The patient, a 32-year-old heterosexual man, had experienced sexual contact with a Brazilian woman prostitute in Gijón (Asturias, Spain) but had no history of foreign travel. On April 20, 2000, he presented at the sexually transmitted disease (STD) clinic with dysuria and purulent discharge of approximately 1 month duration. A Gram-stained smear of the discharge showed gram-negative intracellular diplococci. The man was treated in the STD clinic with ofloxacin, 400 mg orally in a single dose, and tinidazole 1 g. From the urethral discharge, a β-lactamase-negative N gonorrhoeae was cultured.

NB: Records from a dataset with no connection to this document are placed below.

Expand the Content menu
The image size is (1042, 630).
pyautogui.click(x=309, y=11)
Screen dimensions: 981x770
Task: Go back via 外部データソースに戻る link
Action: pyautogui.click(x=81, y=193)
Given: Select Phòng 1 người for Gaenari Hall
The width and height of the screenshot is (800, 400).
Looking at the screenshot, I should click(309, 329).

On April 24, the patient returned to the STD clinic because of persistent discharge. A Gram-stained smear again was positive. He denied any sexual contact since the previous visit. Once again a β-lactamase-negative N gonorrhoeae was cultured from the discharge. The patient was treated with cefixime, 400 mg orally in a single dose, along with clarithromycin, 500 mg orally twice a day for 7 days. The Brazilian woman prostitute could not be located for follow-up assessment, and her travel history was unknown, although she had come recently from Brazil (fewer than 3 months before).

As a first step in the clinical laboratory, both isolates were screened for ciprofloxacin susceptibility using a 5-μg disc on Mueller-Hinton agar. The two isolates showed no zone of inhibition. We performed a Sensititre (Trek Diagnostic System, East Grinstead, UK) and antibiogram (ATB) NH (bioMeríeux, France) analysis. They showed MICs, respectively, of 2 mg/l or more to ciprofloxacin and 4 mg/l or more to pefloxacin. Because of this resistance, the patient was called back to the STD clinic on May 4 and 24. At that time, his symptoms had resolved, and both the Gram stain and culture showed negative results.

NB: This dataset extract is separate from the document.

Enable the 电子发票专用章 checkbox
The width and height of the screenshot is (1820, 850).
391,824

Both isolates were sent to the Neisseria reference laboratory for characterization and MIC determination. 3 Briefly, inocula were prepared by growing isolates on supplemented gonococcal agar plates and then suspending the growth in Mueller-Hinton broth until an optical density equivalent to 108 cfu/ml was obtained. Inoculation was performed with an automatic multi-inoculator device that dispensed a final inoculum of 105 cfu/spot. Incubation was performed at 37 °C in a 5% carbon dioxide atmosphere for 18 to 20 hours. Both strains were characterized as belonging to the prototrophic/IBopyst auxotype/serovar class (Table 1), and the MIC to ciprofloxacin was 16 mg/l. Mutations in the gyrA and parC genes of these ciprofloxacin-resistant strains were identified by polymerase chain reaction and direct sequencing of amplified products that included the quinolone resistance–determining regions of these genes.

Table 1
Table 1:
Characteristics of the Two Isolates With High-Level Fluoroquinolone Resistance

The oligonucleotide primers for the polymerase chain reaction amplification were as follows:gyrA gene (forward primer, 5′-CGGCGCGTACTGTACGCGATGCA-3′, reverse primer, and 5′-AATGTCTGCCAGCATTTCATGTGAGA-3′) and parC gene (forward primer, 5′-ATGCGCGATATGGGTTTGAC-3′, and reverse primer, 5′-GGACA- ACAGCAATTCCGCAA-3′). These primers were produced with a DNA synthesizer according to sequences previously reported by Tanaka et al. 4

The gyrA gene sequence was determined from nucleotides 160 to 438, which correspond to amino acids 54 to 146 of the GyrA protein. This includes the quinolone resistance–determining region (amino acids 55 to 110 of the gonococcal GyrA protein). The parC gene sequence also was determined from nucleotides 166 to 420, which correspond to amino acids 56 to 140 of the gonococcal ParC protein. This includes the quinolone resistance–determining region (amino acids 66 to 119 of the gonococcal ParC protein).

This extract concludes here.